Het was een voor mij wat ongewone vlucht, want het was niet mijn vaste bommenwerper en eigen bemanning. Dit toestel behoorde tot het 44ste Rhodesische Squadron, Dunholme Lodge.

Omdat mijn eigen piloot ziek was, was ik deze nacht feitelijk niet operationeel. Een bommenrichter van een ander toestel had echter een zware kou te pakken en hij vroeg me zijn plaats in te nemen tijdens deze aanvalsvlucht. En wat doe je in zo’n geval? Juist, vliegen, al is het naar Berlijn!”

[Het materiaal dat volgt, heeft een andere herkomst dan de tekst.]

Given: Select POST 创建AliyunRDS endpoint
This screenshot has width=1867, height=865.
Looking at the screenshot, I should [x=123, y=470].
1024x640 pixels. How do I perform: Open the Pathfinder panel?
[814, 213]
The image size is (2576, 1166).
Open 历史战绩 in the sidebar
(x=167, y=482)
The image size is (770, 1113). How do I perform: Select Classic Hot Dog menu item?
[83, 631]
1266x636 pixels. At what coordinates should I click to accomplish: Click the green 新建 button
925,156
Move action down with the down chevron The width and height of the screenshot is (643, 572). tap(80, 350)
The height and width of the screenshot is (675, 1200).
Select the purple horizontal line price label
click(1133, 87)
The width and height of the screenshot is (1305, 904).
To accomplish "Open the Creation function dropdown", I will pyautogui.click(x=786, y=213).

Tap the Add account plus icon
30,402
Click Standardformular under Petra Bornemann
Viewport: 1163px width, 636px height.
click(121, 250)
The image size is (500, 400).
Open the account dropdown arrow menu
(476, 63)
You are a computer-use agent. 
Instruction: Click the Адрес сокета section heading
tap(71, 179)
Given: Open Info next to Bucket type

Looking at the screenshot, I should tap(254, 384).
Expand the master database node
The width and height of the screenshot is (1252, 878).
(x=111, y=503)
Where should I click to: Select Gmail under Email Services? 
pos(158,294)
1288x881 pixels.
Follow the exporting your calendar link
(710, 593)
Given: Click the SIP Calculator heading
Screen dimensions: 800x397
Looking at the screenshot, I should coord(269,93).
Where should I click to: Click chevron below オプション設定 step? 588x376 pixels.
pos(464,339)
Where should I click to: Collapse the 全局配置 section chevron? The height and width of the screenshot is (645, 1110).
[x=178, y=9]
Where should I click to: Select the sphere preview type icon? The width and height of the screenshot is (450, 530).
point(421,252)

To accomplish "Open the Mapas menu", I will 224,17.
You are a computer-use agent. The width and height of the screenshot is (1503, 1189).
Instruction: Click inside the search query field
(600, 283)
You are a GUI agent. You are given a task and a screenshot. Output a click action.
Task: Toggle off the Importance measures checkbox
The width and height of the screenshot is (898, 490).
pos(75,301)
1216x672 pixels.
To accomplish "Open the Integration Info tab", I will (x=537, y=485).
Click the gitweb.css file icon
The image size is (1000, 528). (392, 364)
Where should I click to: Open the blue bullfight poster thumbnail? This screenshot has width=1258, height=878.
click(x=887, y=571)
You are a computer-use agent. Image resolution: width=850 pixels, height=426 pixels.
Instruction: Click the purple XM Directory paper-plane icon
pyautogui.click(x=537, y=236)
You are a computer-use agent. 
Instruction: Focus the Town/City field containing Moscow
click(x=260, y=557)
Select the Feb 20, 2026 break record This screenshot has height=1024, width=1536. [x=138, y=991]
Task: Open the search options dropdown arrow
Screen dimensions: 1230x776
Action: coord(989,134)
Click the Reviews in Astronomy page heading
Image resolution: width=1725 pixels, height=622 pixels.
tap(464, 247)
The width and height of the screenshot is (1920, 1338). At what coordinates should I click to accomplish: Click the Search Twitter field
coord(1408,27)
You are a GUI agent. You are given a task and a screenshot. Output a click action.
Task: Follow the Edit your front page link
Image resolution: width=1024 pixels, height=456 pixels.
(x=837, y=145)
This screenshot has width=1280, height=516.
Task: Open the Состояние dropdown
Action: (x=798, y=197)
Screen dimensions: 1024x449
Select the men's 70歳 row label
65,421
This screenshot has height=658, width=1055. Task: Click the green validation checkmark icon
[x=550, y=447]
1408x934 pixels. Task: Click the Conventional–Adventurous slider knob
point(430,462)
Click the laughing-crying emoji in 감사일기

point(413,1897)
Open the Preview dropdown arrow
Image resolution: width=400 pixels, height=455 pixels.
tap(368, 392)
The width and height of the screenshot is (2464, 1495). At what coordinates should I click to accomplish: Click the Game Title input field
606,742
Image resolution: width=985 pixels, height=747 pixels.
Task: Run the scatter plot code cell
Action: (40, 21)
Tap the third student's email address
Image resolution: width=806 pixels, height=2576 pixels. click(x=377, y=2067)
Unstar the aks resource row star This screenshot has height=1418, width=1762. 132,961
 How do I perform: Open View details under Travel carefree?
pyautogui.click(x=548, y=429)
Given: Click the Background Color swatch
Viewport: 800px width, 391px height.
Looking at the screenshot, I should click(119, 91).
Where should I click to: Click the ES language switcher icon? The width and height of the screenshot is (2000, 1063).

De Duitse hoofdstad werd die nacht zwaar gebombardeerd en ook de “A for Apple” deed z’n werk. Alles verliep aanvankelijk volgens plan, maar tijdens de terugtocht naar Engeland ging het mis. De koers bleek niet goed uitgezet en de bommenwerper vloog over het zwaar bewaakte Ruhrgebied, zoals trouwens meerdere toestellen deden. Later vliegend boven de provincie Noord-Brabant ging het mis: een Duitse nachtjager schoot de Lancaster in brand. Twee motoren vielen uit en toen alles hopeloos leek, gaf piloot Hayes iedereen opdracht uit het toestel te springen. Mike Fedoruk deed wat hem bevolen werd. Hoe het mogelijk is geweest dat, behalve Mike, alle leden van de bemanning de dood vonden, is voor hem zelf altijd een raadsel gebleven en hij weet ook niet precies waar hij in het Brabantse land aan de grond gekomen is. Hoe hij contact met het verzet heeft gelegd en verder Nederland in gekomen is, is tevens niet helemaal duidelijk. Mike Fedoruk nogmaals:

“Nadat er op de boerderij (in Laren?) een onverwacht bezoek van landwachters was geweest, besloot het verzet enkele onderduikers in groepen van twee onder te brengen bij andere gezinnen. En zo werden vlieger Charles Crook en ik per fiets, via de boerderij van de familie Kolkman in het Larense Broek bij Holten, naar Nijverdal gebracht. We werden de “gasten” van de familie Jansen Klomp, die een drogisterij had. Maar, toen na verloop van tijd bekend werd dat zij een aantal geallieerde vliegers verborg, werd het tijd om naar een ander adres te gaan. We kwamen terecht bij de familie Ter Avest aan de Provincialeweg 9 te Zuna. Een echtpaar met twee kinderen, Dina en Gerrit. Ook aan hen denk ik met veel waardering terug. Ik ben er tot de bevrijding door het Canadese leger op 9 april 1945 gebleven, maar voor het zover was, maakten we nog heel veel mee. Tijdens mijn verblijf in Zuna overleed vader Ter Avest, een aangrijpend gebeuren dat diepe indruk maakte. Ook nam het oorlogsgebeuren in Zuna in hevigheid toe. Er waren razzia’s, dichtbij het huis kwam een zware bommenwerper neer, die daarna explodeerde en er waren ook diverse luchtaanvallen.”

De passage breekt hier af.